TO DO ->
In this exercise, set down every entry that follows exactly as it appears.

(Pixel coordinate grounding data)
****

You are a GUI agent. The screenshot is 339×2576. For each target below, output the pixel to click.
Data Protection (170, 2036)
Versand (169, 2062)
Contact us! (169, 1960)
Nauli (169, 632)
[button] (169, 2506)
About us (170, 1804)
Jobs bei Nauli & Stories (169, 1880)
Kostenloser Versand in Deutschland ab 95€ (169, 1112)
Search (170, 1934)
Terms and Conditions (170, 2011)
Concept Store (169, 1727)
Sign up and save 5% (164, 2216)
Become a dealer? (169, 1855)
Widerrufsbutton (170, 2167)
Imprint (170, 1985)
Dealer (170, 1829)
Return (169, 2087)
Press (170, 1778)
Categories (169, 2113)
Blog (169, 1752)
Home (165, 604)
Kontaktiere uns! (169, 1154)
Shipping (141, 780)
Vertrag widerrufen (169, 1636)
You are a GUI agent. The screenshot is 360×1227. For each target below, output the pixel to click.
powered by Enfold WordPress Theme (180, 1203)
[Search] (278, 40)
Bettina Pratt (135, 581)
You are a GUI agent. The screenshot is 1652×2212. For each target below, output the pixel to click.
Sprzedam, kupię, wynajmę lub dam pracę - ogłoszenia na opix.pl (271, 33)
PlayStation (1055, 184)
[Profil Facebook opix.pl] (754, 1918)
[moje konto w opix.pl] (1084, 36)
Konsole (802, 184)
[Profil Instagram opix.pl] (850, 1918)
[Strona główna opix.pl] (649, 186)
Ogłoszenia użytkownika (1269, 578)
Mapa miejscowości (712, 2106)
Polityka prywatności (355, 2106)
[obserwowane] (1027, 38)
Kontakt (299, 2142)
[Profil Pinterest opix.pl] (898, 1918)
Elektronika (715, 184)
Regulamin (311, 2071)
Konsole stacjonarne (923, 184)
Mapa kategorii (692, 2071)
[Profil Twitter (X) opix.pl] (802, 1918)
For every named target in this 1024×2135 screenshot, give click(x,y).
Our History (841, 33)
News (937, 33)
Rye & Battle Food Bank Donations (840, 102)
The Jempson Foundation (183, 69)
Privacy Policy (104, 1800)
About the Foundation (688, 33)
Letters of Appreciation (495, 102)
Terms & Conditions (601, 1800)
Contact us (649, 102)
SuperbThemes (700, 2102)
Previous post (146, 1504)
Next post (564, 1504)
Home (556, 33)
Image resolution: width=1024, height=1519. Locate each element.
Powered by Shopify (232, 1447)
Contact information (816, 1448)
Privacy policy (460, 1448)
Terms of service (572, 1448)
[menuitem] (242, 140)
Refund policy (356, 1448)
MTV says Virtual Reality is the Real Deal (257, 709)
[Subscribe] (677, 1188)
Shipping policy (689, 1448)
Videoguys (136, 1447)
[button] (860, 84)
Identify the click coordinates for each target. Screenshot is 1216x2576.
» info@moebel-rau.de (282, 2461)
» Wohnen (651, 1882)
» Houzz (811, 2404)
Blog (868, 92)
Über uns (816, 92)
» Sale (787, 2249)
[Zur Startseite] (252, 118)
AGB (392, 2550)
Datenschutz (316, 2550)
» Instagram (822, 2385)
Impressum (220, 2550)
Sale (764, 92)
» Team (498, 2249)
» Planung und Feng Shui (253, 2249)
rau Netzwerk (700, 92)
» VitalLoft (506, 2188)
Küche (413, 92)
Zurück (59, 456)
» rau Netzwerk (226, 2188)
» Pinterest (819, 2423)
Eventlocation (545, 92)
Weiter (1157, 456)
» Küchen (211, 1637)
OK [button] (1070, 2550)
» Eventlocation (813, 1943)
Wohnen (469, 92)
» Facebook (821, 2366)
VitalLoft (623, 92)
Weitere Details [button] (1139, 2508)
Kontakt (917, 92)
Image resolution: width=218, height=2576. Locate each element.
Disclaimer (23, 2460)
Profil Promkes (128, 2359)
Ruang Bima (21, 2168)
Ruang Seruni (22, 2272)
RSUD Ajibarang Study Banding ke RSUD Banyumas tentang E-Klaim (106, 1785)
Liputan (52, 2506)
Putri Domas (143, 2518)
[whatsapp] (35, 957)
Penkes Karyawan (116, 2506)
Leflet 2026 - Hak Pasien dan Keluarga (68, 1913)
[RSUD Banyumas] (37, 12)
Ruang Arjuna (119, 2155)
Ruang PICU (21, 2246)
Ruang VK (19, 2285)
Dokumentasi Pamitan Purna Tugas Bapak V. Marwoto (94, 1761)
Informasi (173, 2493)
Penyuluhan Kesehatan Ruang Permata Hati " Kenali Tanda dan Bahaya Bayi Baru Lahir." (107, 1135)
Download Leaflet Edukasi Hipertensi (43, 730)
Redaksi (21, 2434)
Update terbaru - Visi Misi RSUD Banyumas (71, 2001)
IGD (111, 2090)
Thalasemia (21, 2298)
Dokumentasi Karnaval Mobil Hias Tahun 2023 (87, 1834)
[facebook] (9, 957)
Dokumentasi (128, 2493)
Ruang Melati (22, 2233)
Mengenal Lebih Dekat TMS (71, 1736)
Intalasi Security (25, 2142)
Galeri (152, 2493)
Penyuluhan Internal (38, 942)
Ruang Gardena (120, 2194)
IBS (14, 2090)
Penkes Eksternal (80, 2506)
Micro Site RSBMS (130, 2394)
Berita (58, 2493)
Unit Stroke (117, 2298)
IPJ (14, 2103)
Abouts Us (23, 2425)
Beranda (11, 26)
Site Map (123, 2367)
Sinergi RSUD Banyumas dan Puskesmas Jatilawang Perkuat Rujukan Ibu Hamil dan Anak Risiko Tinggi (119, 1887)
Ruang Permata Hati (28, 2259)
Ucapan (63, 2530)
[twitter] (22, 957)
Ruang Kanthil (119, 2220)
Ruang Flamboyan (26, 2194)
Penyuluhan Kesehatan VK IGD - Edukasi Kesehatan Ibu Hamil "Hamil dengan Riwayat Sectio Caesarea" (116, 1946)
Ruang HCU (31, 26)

****

WRITTEN RESPONSE ->
You are a GUI agent. The screenshot is 339×2576. For each target below, output the pixel to click.
Data Protection (170, 2036)
Versand (169, 2062)
Contact us! (169, 1960)
Nauli (169, 632)
[button] (169, 2506)
About us (170, 1804)
Jobs bei Nauli & Stories (169, 1880)
Kostenloser Versand in Deutschland ab 95€ (169, 1112)
Search (170, 1934)
Terms and Conditions (170, 2011)
Concept Store (169, 1727)
Sign up and save 5% (164, 2216)
Become a dealer? (169, 1855)
Widerrufsbutton (170, 2167)
Imprint (170, 1985)
Dealer (170, 1829)
Return (169, 2087)
Press (170, 1778)
Categories (169, 2113)
Blog (169, 1752)
Home (165, 604)
Kontaktiere uns! (169, 1154)
Shipping (141, 780)
Vertrag widerrufen (169, 1636)
You are a GUI agent. The screenshot is 360×1227. For each target below, output the pixel to click.
powered by Enfold WordPress Theme (180, 1203)
[Search] (278, 40)
Bettina Pratt (135, 581)
You are a GUI agent. The screenshot is 1652×2212. For each target below, output the pixel to click.
Sprzedam, kupię, wynajmę lub dam pracę - ogłoszenia na opix.pl (271, 33)
PlayStation (1055, 184)
[Profil Facebook opix.pl] (754, 1918)
[moje konto w opix.pl] (1084, 36)
Konsole (802, 184)
[Profil Instagram opix.pl] (850, 1918)
[Strona główna opix.pl] (649, 186)
Ogłoszenia użytkownika (1269, 578)
Mapa miejscowości (712, 2106)
Polityka prywatności (355, 2106)
[obserwowane] (1027, 38)
Kontakt (299, 2142)
[Profil Pinterest opix.pl] (898, 1918)
Elektronika (715, 184)
Regulamin (311, 2071)
Konsole stacjonarne (923, 184)
Mapa kategorii (692, 2071)
[Profil Twitter (X) opix.pl] (802, 1918)
For every named target in this 1024×2135 screenshot, give click(x,y).
Our History (841, 33)
News (937, 33)
Rye & Battle Food Bank Donations (840, 102)
The Jempson Foundation (183, 69)
Privacy Policy (104, 1800)
About the Foundation (688, 33)
Letters of Appreciation (495, 102)
Terms & Conditions (601, 1800)
Contact us (649, 102)
SuperbThemes (700, 2102)
Previous post (146, 1504)
Next post (564, 1504)
Home (556, 33)
Image resolution: width=1024, height=1519. Locate each element.
Powered by Shopify (232, 1447)
Contact information (816, 1448)
Privacy policy (460, 1448)
Terms of service (572, 1448)
[menuitem] (242, 140)
Refund policy (356, 1448)
MTV says Virtual Reality is the Real Deal (257, 709)
[Subscribe] (677, 1188)
Shipping policy (689, 1448)
Videoguys (136, 1447)
[button] (860, 84)
Identify the click coordinates for each target. Screenshot is 1216x2576.
» info@moebel-rau.de (282, 2461)
» Wohnen (651, 1882)
» Houzz (811, 2404)
Blog (868, 92)
Über uns (816, 92)
» Sale (787, 2249)
[Zur Startseite] (252, 118)
AGB (392, 2550)
Datenschutz (316, 2550)
» Instagram (822, 2385)
Impressum (220, 2550)
Sale (764, 92)
» Team (498, 2249)
» Planung und Feng Shui (253, 2249)
rau Netzwerk (700, 92)
» VitalLoft (506, 2188)
Küche (413, 92)
Zurück (59, 456)
» rau Netzwerk (226, 2188)
» Pinterest (819, 2423)
Eventlocation (545, 92)
Weiter (1157, 456)
» Küchen (211, 1637)
OK [button] (1070, 2550)
» Eventlocation (813, 1943)
Wohnen (469, 92)
» Facebook (821, 2366)
VitalLoft (623, 92)
Weitere Details [button] (1139, 2508)
Kontakt (917, 92)
Image resolution: width=218, height=2576. Locate each element.
Disclaimer (23, 2460)
Profil Promkes (128, 2359)
Ruang Bima (21, 2168)
Ruang Seruni (22, 2272)
RSUD Ajibarang Study Banding ke RSUD Banyumas tentang E-Klaim (106, 1785)
Liputan (52, 2506)
Putri Domas (143, 2518)
[whatsapp] (35, 957)
Penkes Karyawan (116, 2506)
Leflet 2026 - Hak Pasien dan Keluarga (68, 1913)
[RSUD Banyumas] (37, 12)
Ruang Arjuna (119, 2155)
Ruang PICU (21, 2246)
Ruang VK (19, 2285)
Dokumentasi Pamitan Purna Tugas Bapak V. Marwoto (94, 1761)
Informasi (173, 2493)
Penyuluhan Kesehatan Ruang Permata Hati " Kenali Tanda dan Bahaya Bayi Baru Lahir." (107, 1135)
Download Leaflet Edukasi Hipertensi (43, 730)
Redaksi (21, 2434)
Update terbaru - Visi Misi RSUD Banyumas (71, 2001)
IGD (111, 2090)
Thalasemia (21, 2298)
Dokumentasi Karnaval Mobil Hias Tahun 2023 (87, 1834)
[facebook] (9, 957)
Dokumentasi (128, 2493)
Ruang Melati (22, 2233)
Mengenal Lebih Dekat TMS (71, 1736)
Intalasi Security (25, 2142)
Galeri (152, 2493)
Penyuluhan Internal (38, 942)
Ruang Gardena (120, 2194)
IBS (14, 2090)
Penkes Eksternal (80, 2506)
Micro Site RSBMS (130, 2394)
Berita (58, 2493)
Unit Stroke (117, 2298)
IPJ (14, 2103)
Abouts Us (23, 2425)
Beranda (11, 26)
Site Map (123, 2367)
Sinergi RSUD Banyumas dan Puskesmas Jatilawang Perkuat Rujukan Ibu Hamil dan Anak Risiko Tinggi (119, 1887)
Ruang Permata Hati (28, 2259)
Ucapan (63, 2530)
[twitter] (22, 957)
Ruang Kanthil (119, 2220)
Ruang Flamboyan (26, 2194)
Penyuluhan Kesehatan VK IGD - Edukasi Kesehatan Ibu Hamil "Hamil dengan Riwayat Sectio Caesarea" (116, 1946)
Ruang HCU (31, 26)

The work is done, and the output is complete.